The Insurrection in Dublin
The Easter Rising of April 1916 was an attempt by Irish nationalists to provoke a nationwide rebellion and thereby secure Ireland’s independence from British rule. In fighting that was largely confined to Dublin, 60 insurgents and 130 troops and police were killed, along with 300 civilians caught in the crossfire. In the aftermath of the uprising the British executed another 15 conspirators, including Sir Roger Casement, a Protestant who had become an ardent Irish nationalist and who had sought to acquire weapons for the insurgents from Germany, Britain’s enemy in World War I, underway at that time.

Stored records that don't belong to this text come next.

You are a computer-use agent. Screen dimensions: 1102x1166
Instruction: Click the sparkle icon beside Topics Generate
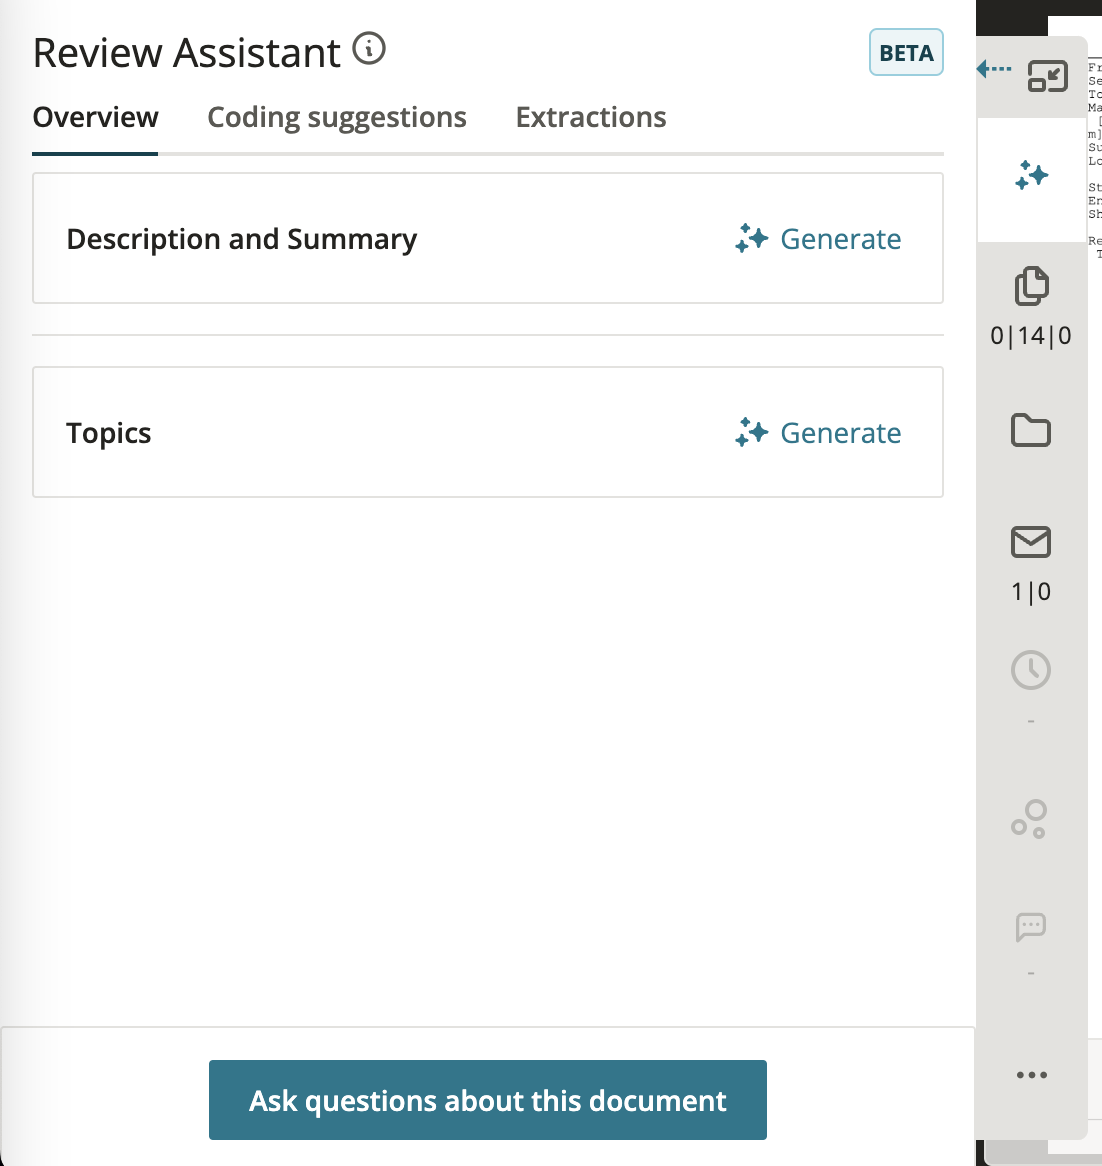coord(750,433)
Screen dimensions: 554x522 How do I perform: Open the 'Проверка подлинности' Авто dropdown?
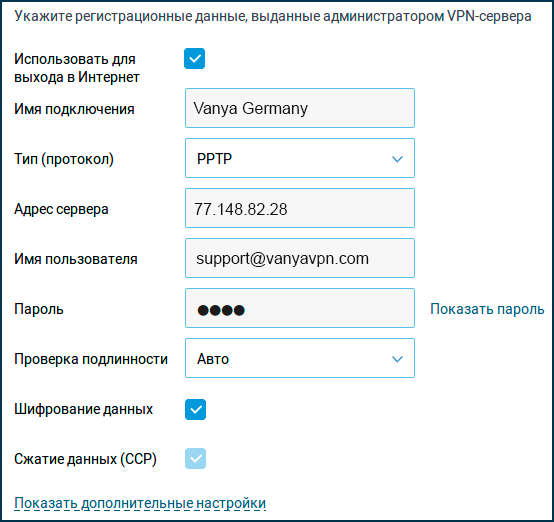pos(300,358)
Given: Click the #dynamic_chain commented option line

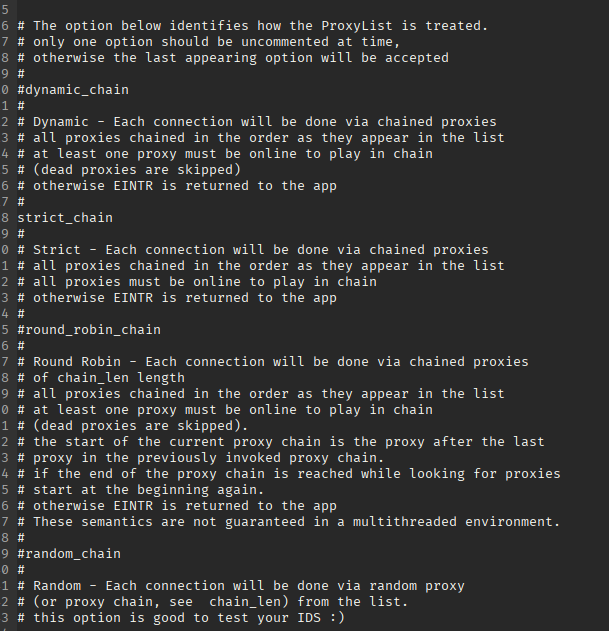Looking at the screenshot, I should (73, 90).
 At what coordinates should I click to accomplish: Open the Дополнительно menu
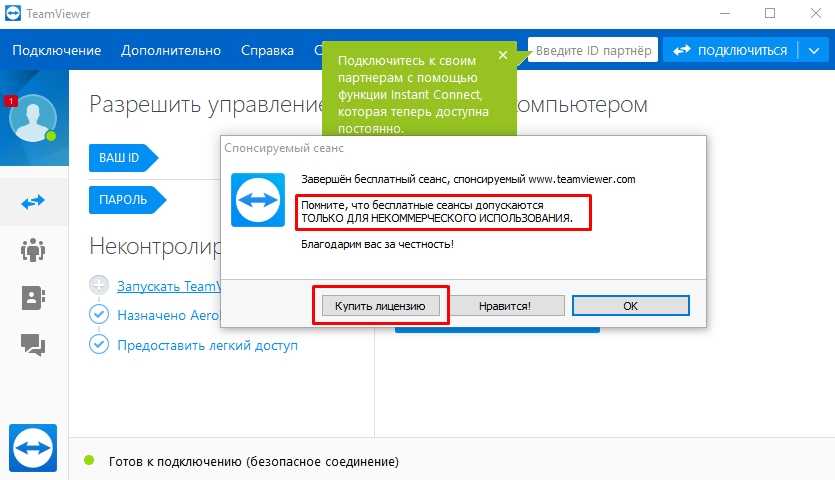(171, 50)
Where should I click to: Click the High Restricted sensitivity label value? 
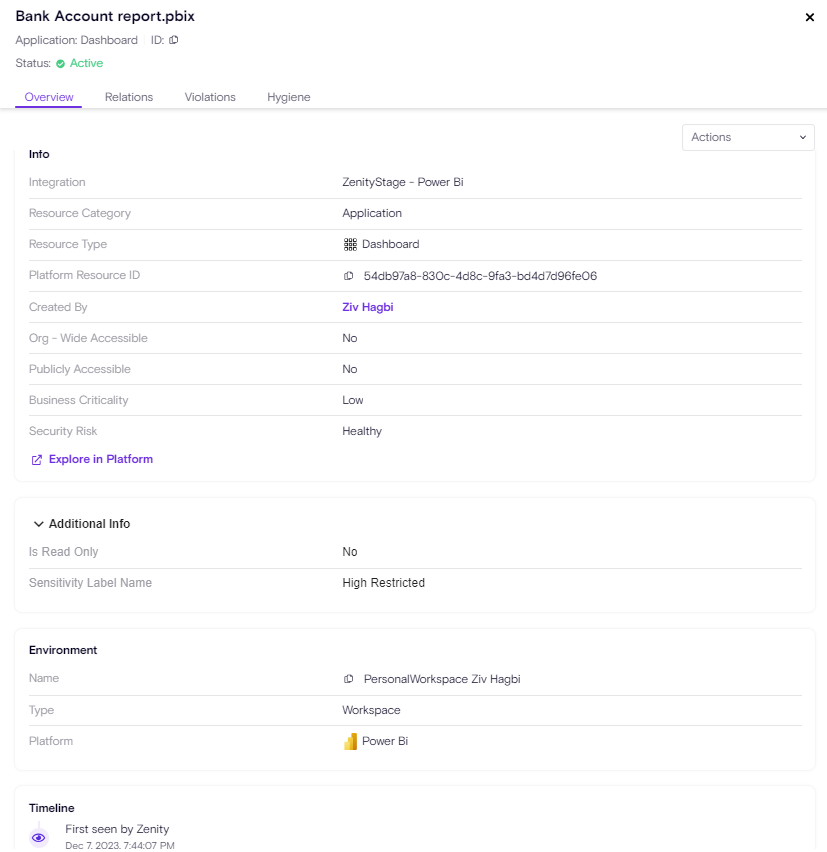pyautogui.click(x=383, y=583)

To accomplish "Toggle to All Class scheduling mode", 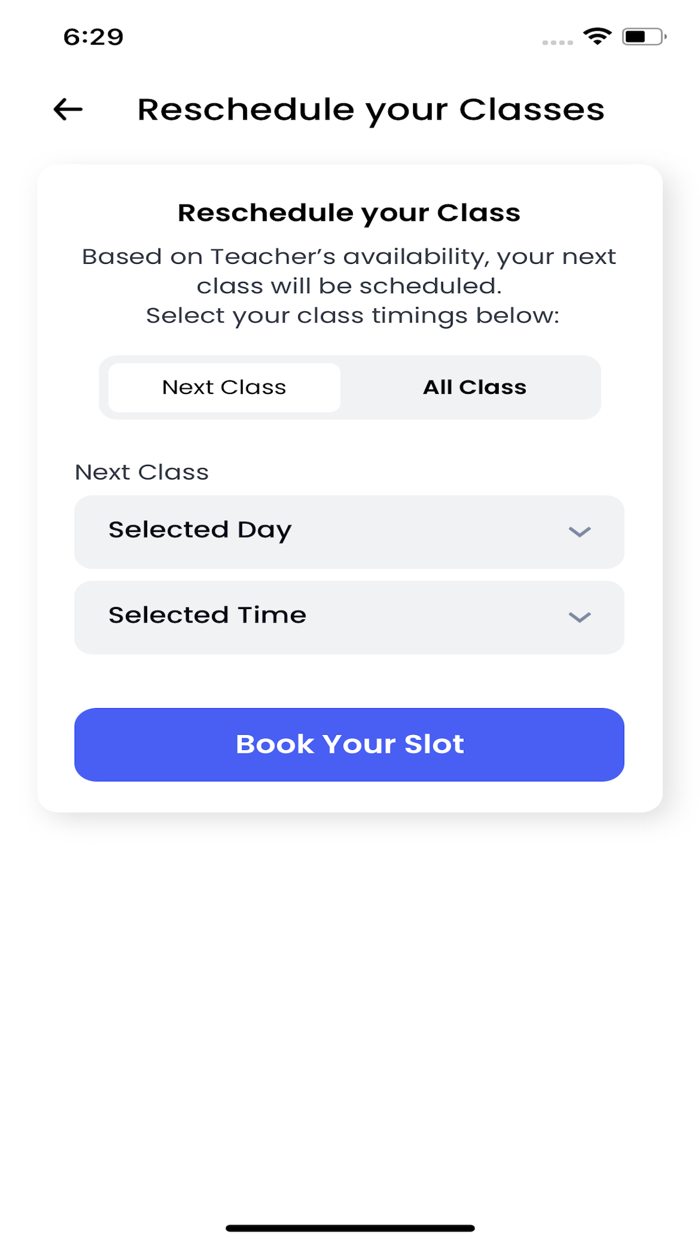I will click(x=473, y=387).
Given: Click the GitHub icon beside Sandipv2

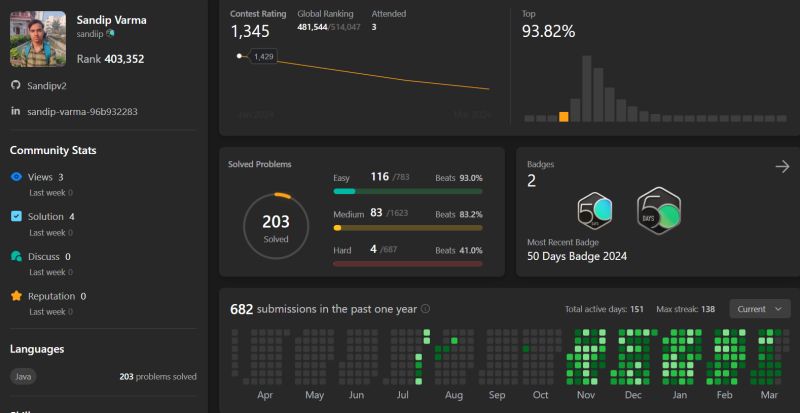Looking at the screenshot, I should (15, 85).
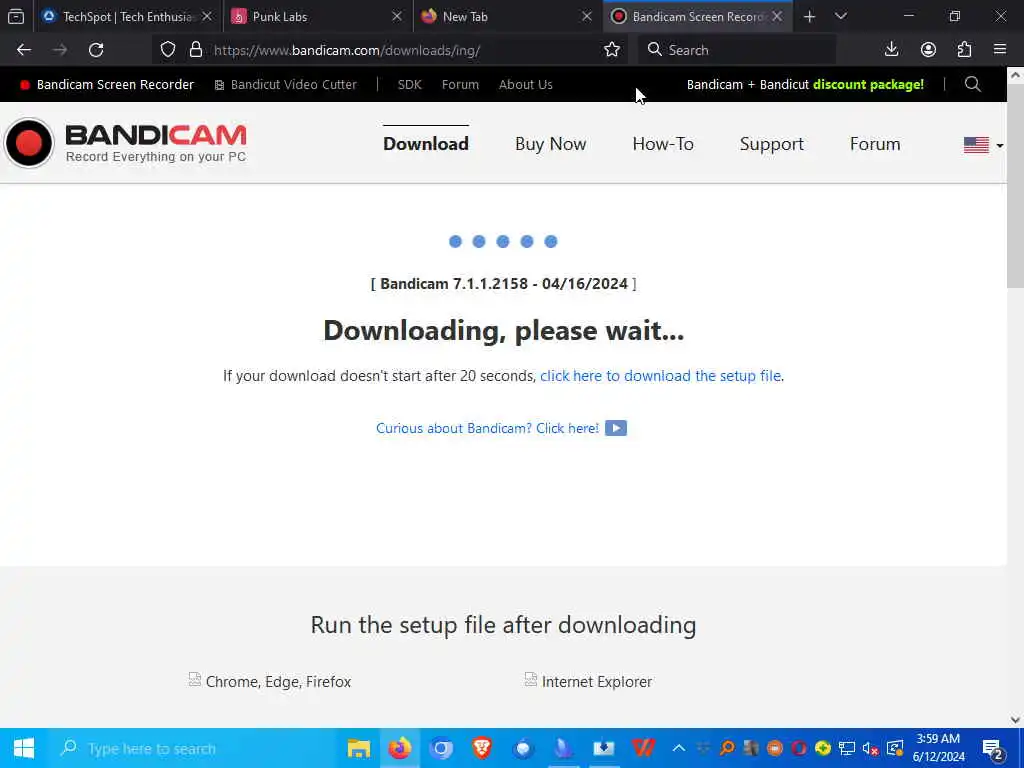
Task: Click the Bandicam red record logo
Action: [29, 143]
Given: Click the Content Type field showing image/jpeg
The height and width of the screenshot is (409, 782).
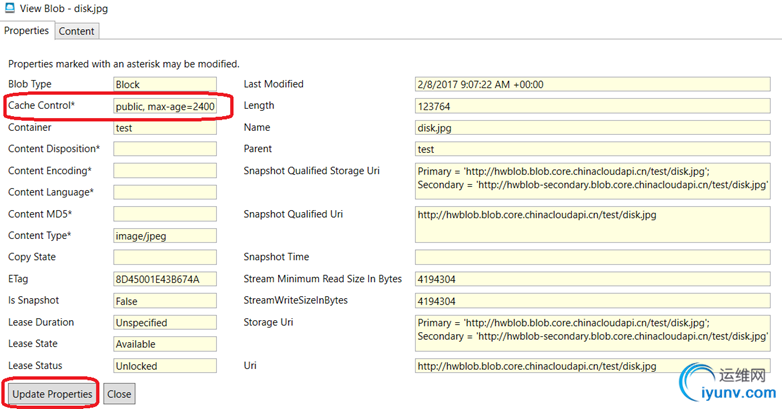Looking at the screenshot, I should coord(164,236).
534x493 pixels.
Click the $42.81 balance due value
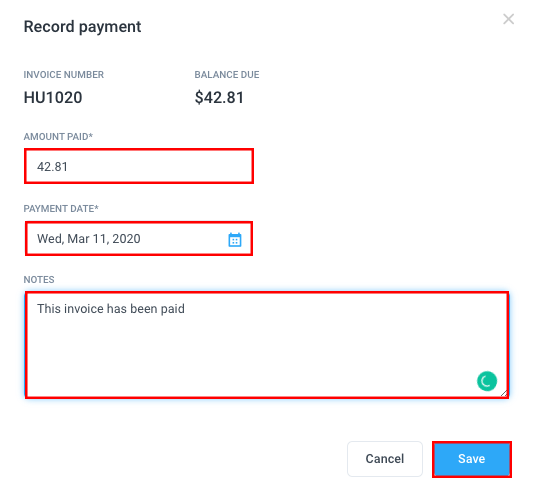(219, 98)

The Insurrection in Dublin is an account of the Easter Rising by the poet and novelist James Stephens (1882‒1950), a leading figure in the Irish literary revival of the early 20th century and a supporter of Irish independence. Stephens witnessed firsthand the events described in the book, and many of those killed were his friends and colleagues. The book begins with a strictly chronological account, with seven successive chapters devoted to the events of Monday, April 24 through Sunday, April 30. The remaining five chapters deal with the ending of the insurrection, the volunteers who took part in it, its leaders, the role of labor during the insurrection, and “The Irish Questions.” In this final chapter, Stephens argues that there are two Irish questions, an international question concerning the independence of the country, and a national question relating to relations between Catholics and Protestants on the island. The Easter Rising became a rallying point for Irish nationalists and eventually led to the Anglo-Irish Treaty of December 1921, followed shortly after by establishment of the Irish Free State and the partition of Ireland. The edition of The Insurrection in Dublin presented here was published in New York in 1916.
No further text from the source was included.